Like Saint Peter on the occasion of Jesus Christ’s arrest, I have denied Social Distortion three times.
The first was when I heard rumors of lead singer Mike Ness sending signed photos of himself sucking his own dick to girls he’d slept with, and I, like a worshipper of a golden calf, spread those rumors farther, regardless of their validity, blinded by their garish allure.
The second time I denied Social Distortion was when I went all in on being a Murder City Devils fan, reveling in the small differences as I pretended that a tattoo of the number 13 surrounded by flames was less corny than flaming dice, and that pomade as a tool for dishevelment was superior to using God’s cream to shape a beautiful pompadour — as though chaos was somehow better than carpentry. Looking back, I hate myself.
The third denial was, on the surface, the most benign. But if we subscribe to the ecclesiastical notion that indifference to God, not rebellion, is the worst sin, denial No. 3 was arguably the most insidious: I simply forgot about Social Distortion. Life got in the way, and I actually went a stretch without once thinking about America’s premier purveyors of hard-luck hairdo rock. For that, like Peter upon hearing the rooster crow after the Last Supper, I repent like a motherfucker.
Social Distortion — formed in 1978 in Orange County as a better-than-average punk band made distinctive by Ness’s strung-out, bummed-out vocal fry — is an easy band to hate and love in equal measure. An earnest cliché factory that made a personality out of cigarettes, without ever getting that sweet Tom Waits cachet, Social D makes tough-guy music for car nerds (except actual tough guys tend to prefer hardcore or, like, freestyle).
The band mainly appealed to the sort of guys who wanted to date girls who looked like Bettie Page but settled for girls with Bettie Page tattoos, and girls who wanted to date Ness but would leave with the drummer, any drummer.

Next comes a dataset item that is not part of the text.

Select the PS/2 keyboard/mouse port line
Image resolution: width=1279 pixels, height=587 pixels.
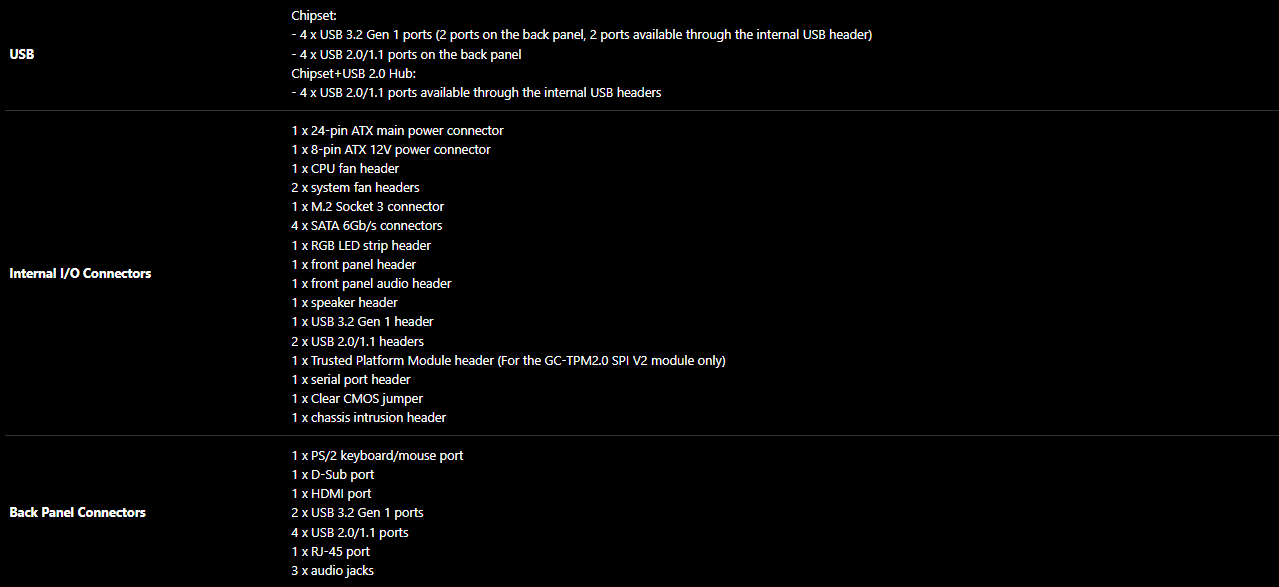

Most of the Social Distortion fans I grew up with just settled on racism and, eventually, death. I’m not better than any of these people; Social Distortion just made me want to be a badass, and I’m lucky enough to have moved to a town that rewarded posers.
Besides writing songs as catchy as anything by the Ramones, Social Distortion’s glory lies in the way it exists entirely outside of time. With their deep attachment to a historical period that never existed, they can’t help but be an eternal anachronism. Despite all the gestures to James Dean and Sun Studios, no prior band ever sounded like Social Distortion. They’re like time-traveling aliens trying to blend into 1950s society, but in 1994. Their closest counterpart in this devotion to an America that never was is Lana Del Rey. Or the Republican party.
Like the face of God and grilled cheese, Social Distortion never changed once they found their true voice on Prison Bound, a 1988 album of sexy junkie regret. If there was any evolution, it was just to become a more perfect, truer, and streamlined version of what they were before. They wear cowboy shirts over wifebeaters and play three-chord blues and countrified punk rock. That’s all they do, and if EDM or rap ever happened, they certainly weren’t made awares.
It’s a purity of vision that might lead some people, including some of their fans, to believe that Social Distortion is conservative. They are not. While their choice of Rolling Stones covers (“Back Street Girl,” “Under My Thumb”) probably won’t get Ness invited to any campus women’s studies groups, the man does love to punch Nazis.
When Ness was recently in the news for roughing up a MAGA-type show attendee (not necessarily a proponent of National Socialism but, for the purposes of this discussion, close enough) who took issue with the insufficiently racist stage patter, I was delighted. But those whose love of Social Distortion has never wavered poo-pooed the whole kerfuffle by saying, “Mike Ness has always punched Nazis.”
When your fans can be blasé about your penchant for knocking out cretins, you’re doing something right.
Not one to ignore portents, especially when delivered by rockabilly cherubs, I have turned my heart back unto the light of Social Distortion. I started talking about them to my friends (Mike Berdan from pig-fuck noise-rockers Uniform is a longtime fan, which… surprised me). I played all seven of their albums, in chronological order, in the bar I work at. The place filled up nicely for a Sunday night and even the Europeans tipped, a rare miracle I lay directly at the feet of our grease-stained troubadours. I even played Ness’s solo albums, which should suck, but instead rule.
I felt wild and free, a bad enough man with a heart of gold, whose hair was slicked if not growing back. I didn’t feel like I did the first time I heard Social Distortion — thank God — as I now know what I didn’t then: that I will, eventually, have sex. But there was a shadow of that electricity of desire and possibility just offscreen, like I was some sort of hero in some sort of movie while that music was playing.
And if the truth is that, like Saint Peter, I’m more a character actor in someone else’s noir, well, shit, at least some bad trouble and hard loving was going down for someone’s rockin’ daddy. I don’t know if the cock crowing three times at the end of JC’s final rave-up is analogous to last call at a dive bar on MacDougal Street, but it felt like a real cool time to be redeemed all the same.